» SOURCE EXCERPT
[START]

Hi everyone is there any news on this?


----------



## catcoonz (Aug 4, 2012)

No news as yet, i hope rspca dont have her.


----------



## tigerboo (Jan 30, 2013)

I feel the same


----------



## CaninoAnimalRescue (Oct 8, 2012)

Ok Thanks Cc I'll take them both on as and when needed, I can meet halfway etc for transport & Im sure if there's any problems with them mixing I can sort something out. Just let me know when & where he is  x


----------



## ribbon (Apr 16, 2012)

Just so everyone knows I'm not getting any response from the seller. I've left a voicemail and a text message so hopefully they're just at work and will get back to me later. For now, we wait...

I can help with transport too so meet someone halfway or whatever when and if things get sorted.


----------



## ribbon (Apr 16, 2012)

I didn't receive any response from the advertiser . I really don't understand why someone would put an ad up and then not reply. I hope Fate's ok whatever has happened.


----------



## tigerboo (Jan 30, 2013)

[END]

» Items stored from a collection

[START]

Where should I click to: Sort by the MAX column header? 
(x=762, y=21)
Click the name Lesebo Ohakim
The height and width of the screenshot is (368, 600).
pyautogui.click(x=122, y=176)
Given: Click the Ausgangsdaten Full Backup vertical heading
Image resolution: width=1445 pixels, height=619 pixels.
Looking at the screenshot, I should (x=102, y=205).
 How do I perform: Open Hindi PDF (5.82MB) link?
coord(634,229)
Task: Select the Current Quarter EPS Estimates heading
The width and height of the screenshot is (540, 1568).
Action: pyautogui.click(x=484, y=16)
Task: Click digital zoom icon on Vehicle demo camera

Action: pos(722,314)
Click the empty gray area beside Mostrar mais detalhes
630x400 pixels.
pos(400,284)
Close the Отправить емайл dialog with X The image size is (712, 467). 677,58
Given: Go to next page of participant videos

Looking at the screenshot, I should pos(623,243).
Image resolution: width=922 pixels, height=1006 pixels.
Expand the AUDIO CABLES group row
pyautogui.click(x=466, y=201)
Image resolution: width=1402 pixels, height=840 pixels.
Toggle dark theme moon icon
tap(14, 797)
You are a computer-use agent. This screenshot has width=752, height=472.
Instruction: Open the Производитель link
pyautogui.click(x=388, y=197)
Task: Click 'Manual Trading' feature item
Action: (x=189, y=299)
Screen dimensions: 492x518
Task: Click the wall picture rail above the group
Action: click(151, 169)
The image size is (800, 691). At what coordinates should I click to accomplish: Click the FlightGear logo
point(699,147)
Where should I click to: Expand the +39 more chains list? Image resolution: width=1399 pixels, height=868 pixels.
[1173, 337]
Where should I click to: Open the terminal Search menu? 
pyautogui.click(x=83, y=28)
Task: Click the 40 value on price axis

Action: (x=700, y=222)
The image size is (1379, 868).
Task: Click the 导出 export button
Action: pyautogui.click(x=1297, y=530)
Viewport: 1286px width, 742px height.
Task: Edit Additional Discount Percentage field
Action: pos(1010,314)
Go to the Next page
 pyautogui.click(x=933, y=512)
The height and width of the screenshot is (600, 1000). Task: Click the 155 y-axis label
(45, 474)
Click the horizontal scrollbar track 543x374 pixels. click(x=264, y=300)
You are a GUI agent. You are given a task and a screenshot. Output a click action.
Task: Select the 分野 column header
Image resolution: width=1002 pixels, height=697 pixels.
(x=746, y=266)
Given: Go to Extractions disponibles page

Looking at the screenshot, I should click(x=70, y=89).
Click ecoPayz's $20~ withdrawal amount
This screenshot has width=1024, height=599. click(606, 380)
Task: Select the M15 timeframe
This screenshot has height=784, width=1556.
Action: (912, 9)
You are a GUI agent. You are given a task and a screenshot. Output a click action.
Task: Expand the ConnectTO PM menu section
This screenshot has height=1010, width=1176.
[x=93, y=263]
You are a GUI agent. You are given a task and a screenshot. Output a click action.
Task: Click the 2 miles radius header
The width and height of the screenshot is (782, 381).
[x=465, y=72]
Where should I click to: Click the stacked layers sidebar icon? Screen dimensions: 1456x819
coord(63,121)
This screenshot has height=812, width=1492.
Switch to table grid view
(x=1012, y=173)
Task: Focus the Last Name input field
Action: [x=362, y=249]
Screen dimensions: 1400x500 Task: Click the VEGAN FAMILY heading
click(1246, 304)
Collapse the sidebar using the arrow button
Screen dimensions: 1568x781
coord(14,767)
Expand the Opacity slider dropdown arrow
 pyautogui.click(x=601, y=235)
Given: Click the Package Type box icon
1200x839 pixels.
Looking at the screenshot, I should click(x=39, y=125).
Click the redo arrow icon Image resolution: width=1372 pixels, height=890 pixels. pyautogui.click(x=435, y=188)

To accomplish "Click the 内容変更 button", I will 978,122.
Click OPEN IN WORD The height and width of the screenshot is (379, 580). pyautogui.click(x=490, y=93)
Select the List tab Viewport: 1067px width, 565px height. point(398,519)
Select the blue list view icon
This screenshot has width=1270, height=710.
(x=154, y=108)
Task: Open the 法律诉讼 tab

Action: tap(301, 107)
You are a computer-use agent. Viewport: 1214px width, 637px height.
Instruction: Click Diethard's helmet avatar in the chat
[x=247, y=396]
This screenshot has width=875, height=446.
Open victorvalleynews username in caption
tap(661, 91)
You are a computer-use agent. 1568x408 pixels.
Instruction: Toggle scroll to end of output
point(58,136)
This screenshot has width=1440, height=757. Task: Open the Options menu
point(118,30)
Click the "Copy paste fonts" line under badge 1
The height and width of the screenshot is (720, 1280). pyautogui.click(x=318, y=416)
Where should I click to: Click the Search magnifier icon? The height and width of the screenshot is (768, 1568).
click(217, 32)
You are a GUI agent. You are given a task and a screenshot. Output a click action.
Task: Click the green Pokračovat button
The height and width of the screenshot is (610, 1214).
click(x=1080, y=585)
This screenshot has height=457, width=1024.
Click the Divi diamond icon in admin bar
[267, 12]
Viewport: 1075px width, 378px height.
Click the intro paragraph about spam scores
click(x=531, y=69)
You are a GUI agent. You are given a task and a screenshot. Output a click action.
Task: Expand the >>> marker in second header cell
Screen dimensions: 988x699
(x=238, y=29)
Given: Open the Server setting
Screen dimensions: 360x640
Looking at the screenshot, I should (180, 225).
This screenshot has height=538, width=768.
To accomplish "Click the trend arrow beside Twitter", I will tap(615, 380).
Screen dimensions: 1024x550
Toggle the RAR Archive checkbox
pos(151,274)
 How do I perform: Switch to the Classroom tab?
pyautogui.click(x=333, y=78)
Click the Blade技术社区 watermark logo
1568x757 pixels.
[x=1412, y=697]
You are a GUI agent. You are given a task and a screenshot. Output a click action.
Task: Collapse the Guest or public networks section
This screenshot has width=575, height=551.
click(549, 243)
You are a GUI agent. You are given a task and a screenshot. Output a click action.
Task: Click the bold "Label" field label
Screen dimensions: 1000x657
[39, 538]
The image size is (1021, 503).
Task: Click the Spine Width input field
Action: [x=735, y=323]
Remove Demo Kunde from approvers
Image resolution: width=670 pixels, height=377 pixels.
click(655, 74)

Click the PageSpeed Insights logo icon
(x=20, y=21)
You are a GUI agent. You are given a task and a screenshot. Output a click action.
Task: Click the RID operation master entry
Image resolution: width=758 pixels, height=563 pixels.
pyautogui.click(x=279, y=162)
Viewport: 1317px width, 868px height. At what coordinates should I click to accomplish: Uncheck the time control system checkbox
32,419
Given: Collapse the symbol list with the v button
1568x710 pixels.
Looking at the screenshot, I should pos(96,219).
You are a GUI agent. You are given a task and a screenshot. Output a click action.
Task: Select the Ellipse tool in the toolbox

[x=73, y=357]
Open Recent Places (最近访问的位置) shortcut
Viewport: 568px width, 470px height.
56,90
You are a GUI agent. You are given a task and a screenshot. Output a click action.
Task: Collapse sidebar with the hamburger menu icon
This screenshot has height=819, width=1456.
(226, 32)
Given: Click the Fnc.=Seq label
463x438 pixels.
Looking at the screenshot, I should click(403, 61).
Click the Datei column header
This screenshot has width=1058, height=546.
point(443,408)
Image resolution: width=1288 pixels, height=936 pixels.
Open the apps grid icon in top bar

[END]

» WRITTEN TASK A
Do the following statements agree with the forum thread about Fate? Answer yes or no for each and quote the words from the thread that decide it. (i) catcoonz reports that there is no news yet. (ii) ribbon managed to speak with the seller by phone. (iii) CaninoAnimalRescue offers to take both of them on.
» WRITTEN TASK B
Write what comes next in the forum thread about Fate, starting right after its final line.

» WRITTEN RESPONSE A
(i) Yes: "No news as yet"
(ii) No: "I'm not getting any response from the seller. I've left a voicemail and a text message"
(iii) Yes: "I'll take them both on as and when needed"

» WRITTEN RESPONSE B
I have to admit i did txt the person yesterday aswell to see if i got a response but like you i had none. I really feel for this cat especiall if she gets in the hands of rspca.


----------



## catcoonz (Aug 4, 2012)

Im not sure how long we have to get this cat, rescue space at Lauren's is filling up fast and another cat also needs the same space.
I think if we dont hear soon the space will be gone then we will all be stuck as i dont have room for another 5 weeks now.
Keep trying and see what happens, i just get so annoyed when people dont get back to let anybody know.


----------



## Guest (Mar 20, 2013)

It did say call anytime. It is rude not to reply. It does not take much to say what has happened and whether she still needs help.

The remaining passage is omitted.